##### Texte fourni

La Commission européenne a publié un rapport[1] (en anglais) et un document de travail du personnel de la Commission[2] (en anglais) dans lesquels elle y fait le premier réexamen des décisions d'adéquation rendues pour le Canada, Andorre, l'Argentine, les îles Féroé, Guernesey, l'île de Man, Israël, Jersey, la Nouvelle-Zélande, la Suisse et l'Uruguay (« réexamen »).
Dans le cadre de ce réexamen, la Commission européenne évalue les cadres actuels de protection des données de ces onze pays et territoires, ainsi que les règlements qui régissent l'accès des gouvernements aux données, en particulier à des fins d'application de la loi et de sécurité nationale.
Il s'agit de la première évaluation complète de ces décisions d'adéquation depuis qu'elles ont été initialement rendues (certaines remontent à plus de 20 ans). Elle explore les changements intervenus dans les cadres juridiques, les mécanismes de surveillance et les systèmes d'application depuis leur adoption. Dans son rapport, la Commission européenne a rendu sa décision d'adéquation quant au niveau de protection adéquat des données personnelles prévu par la LPRPDE en 2001 (« décision d'adéquation »).
L'adoption du Règlement général sur la protection des données[3] (« RGPD ») en 2016 ainsi que les précisions apportées par la jurisprudence des tribunaux européens et des autorités adjudicatives ont fait évoluer le domaine de la protection des données dans l'UE. Le cadre canadien de protection de la vie privée a lui aussi été modifié au fil des années au moyen d'amendements législatifs, de la jurisprudence et des directives du Commissariat à la protection de la vie privée du Canada (« CPVP »).
Par ailleurs, une nouvelle réforme législative se dessine à l'heure actuelle avec l'introduction par le gouvernement fédéral du projet de loi C-27 : Loi de 2022 sur la mise en œuvre de la Charte du numérique[4] (« PL C-27 ») en juin 2022. Ce dernier devrait remplacer la LPRPDE et viendra modifier et moderniser davantage le cadre législatif canadien en matière de protection de la vie privée. Cette future réforme législative, qui pourrait encore renforcer les mesures de protection considérées dans la décision d'adéquation, a été prise en compte dans le cadre du réexamen.
Pour plus d'information sur le PL C-27, consultez le résumé de Gowling WLG : « Projet de loi C-27 : le Canada remanie la législation fédérale sur la protection des renseignements personnels et propose une nouvelle loi sur l'IA » et « Comment se préparer à l'adoption de la Loi sur la protection de la vie privée des consommateurs : les grandes lignes ».
La décision d'adéquation reconnaît que le cadre de protection de la vie privée de la LPRPDE assure un niveau de protection essentiellement équivalent à celui de l'UE.

##########
##### Données enregistrées

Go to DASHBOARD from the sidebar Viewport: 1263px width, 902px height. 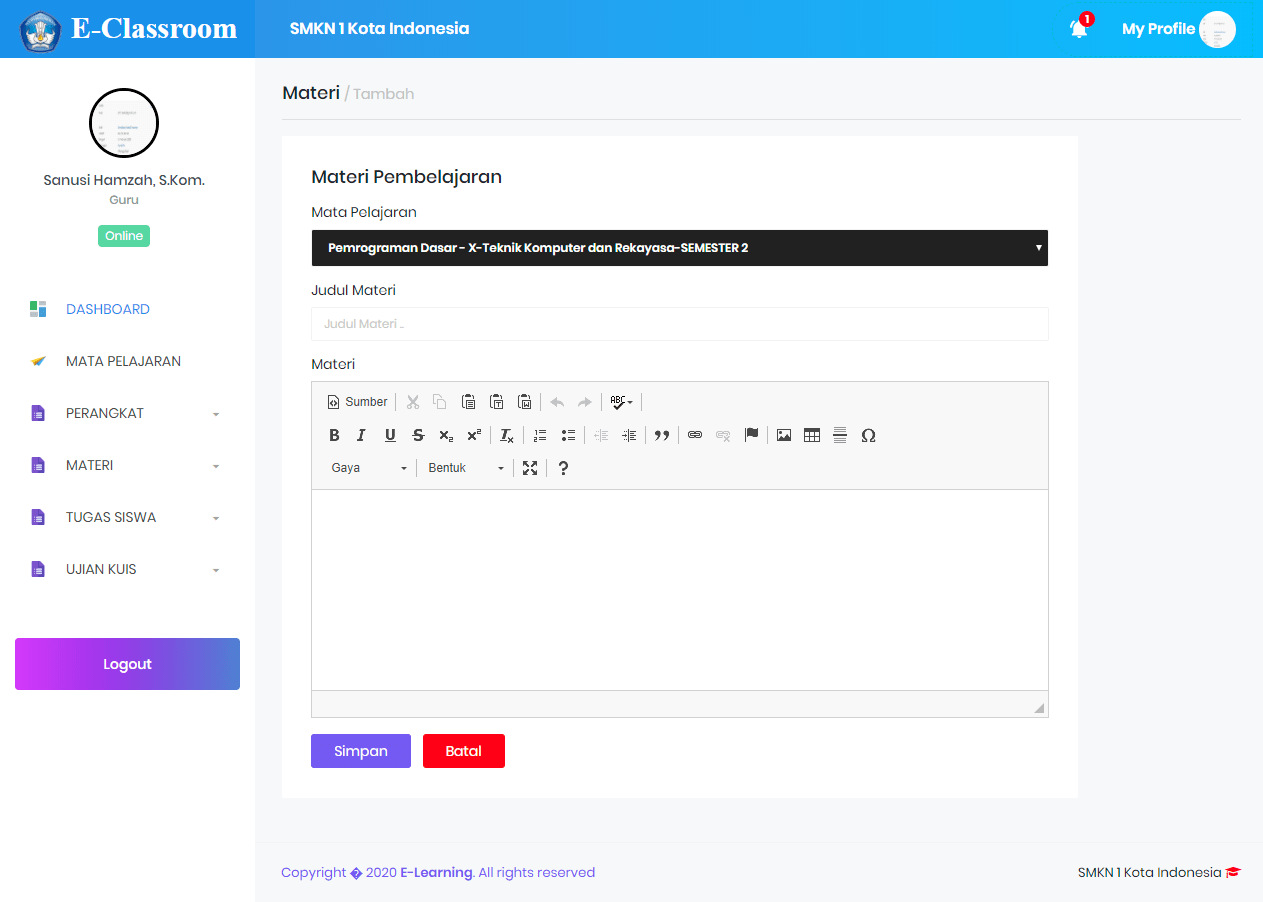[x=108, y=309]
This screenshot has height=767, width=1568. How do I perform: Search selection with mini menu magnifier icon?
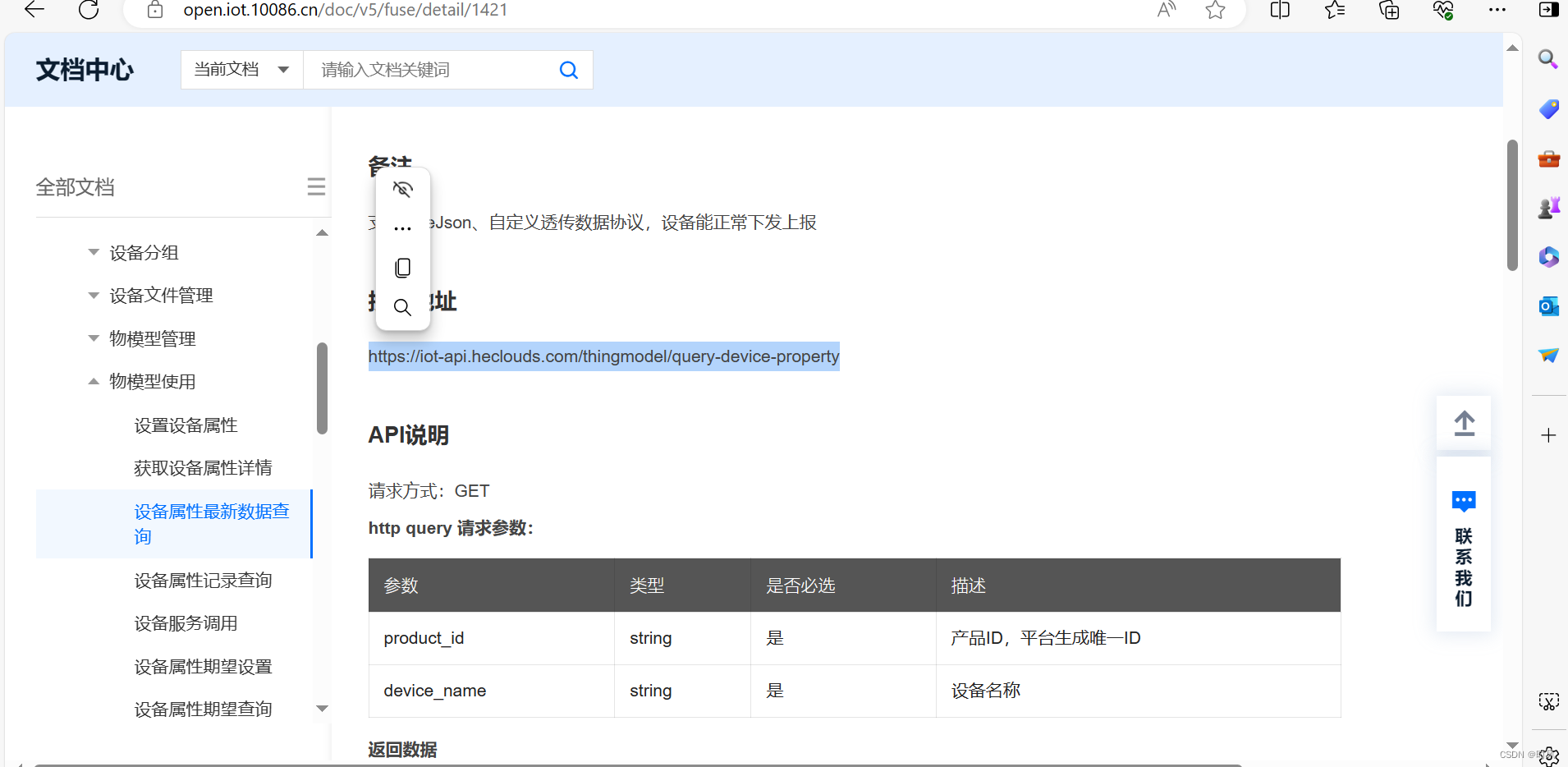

##########

### Exercices
- a) Recopiez mot pour mot le passage du texte sur les décisions d'adéquation qui commence aux mots « Par ailleurs, une » et s'arrête après les mots « cadre du réexamen. ».
- b) D'après le texte sur les décisions d'adéquation, les affirmations suivantes sont-elles exactes ? Répondez par oui ou par non et citez les mots du texte qui tranchent. (i) Le réexamen porte sur onze pays et territoires. (ii) Le projet de loi C-27 a été introduit en juin 2022. (iii) Le RGPD a été adopté en 2001.
Les lignes n'ont aucun rôle dans cet exercice.

### Bonnes réponses
- a)
Par ailleurs, une nouvelle réforme législative se dessine à l'heure actuelle avec l'introduction par le gouvernement fédéral du projet de loi C-27 : Loi de 2022 sur la mise en œuvre de la Charte du numérique[4] (« PL C-27 ») en juin 2022. Ce dernier devrait remplacer la LPRPDE et viendra modifier et moderniser davantage le cadre législatif canadien en matière de protection de la vie privée. Cette future réforme législative, qui pourrait encore renforcer les mesures de protection considérées dans la décision d'adéquation, a été prise en compte dans le cadre du réexamen.

- b)
(i) Oui : “évalue les cadres actuels de protection des données de ces onze pays et territoires”.
(ii) Oui : “(« PL C-27 ») en juin 2022”.
(iii) Non : “(« RGPD ») en 2016”.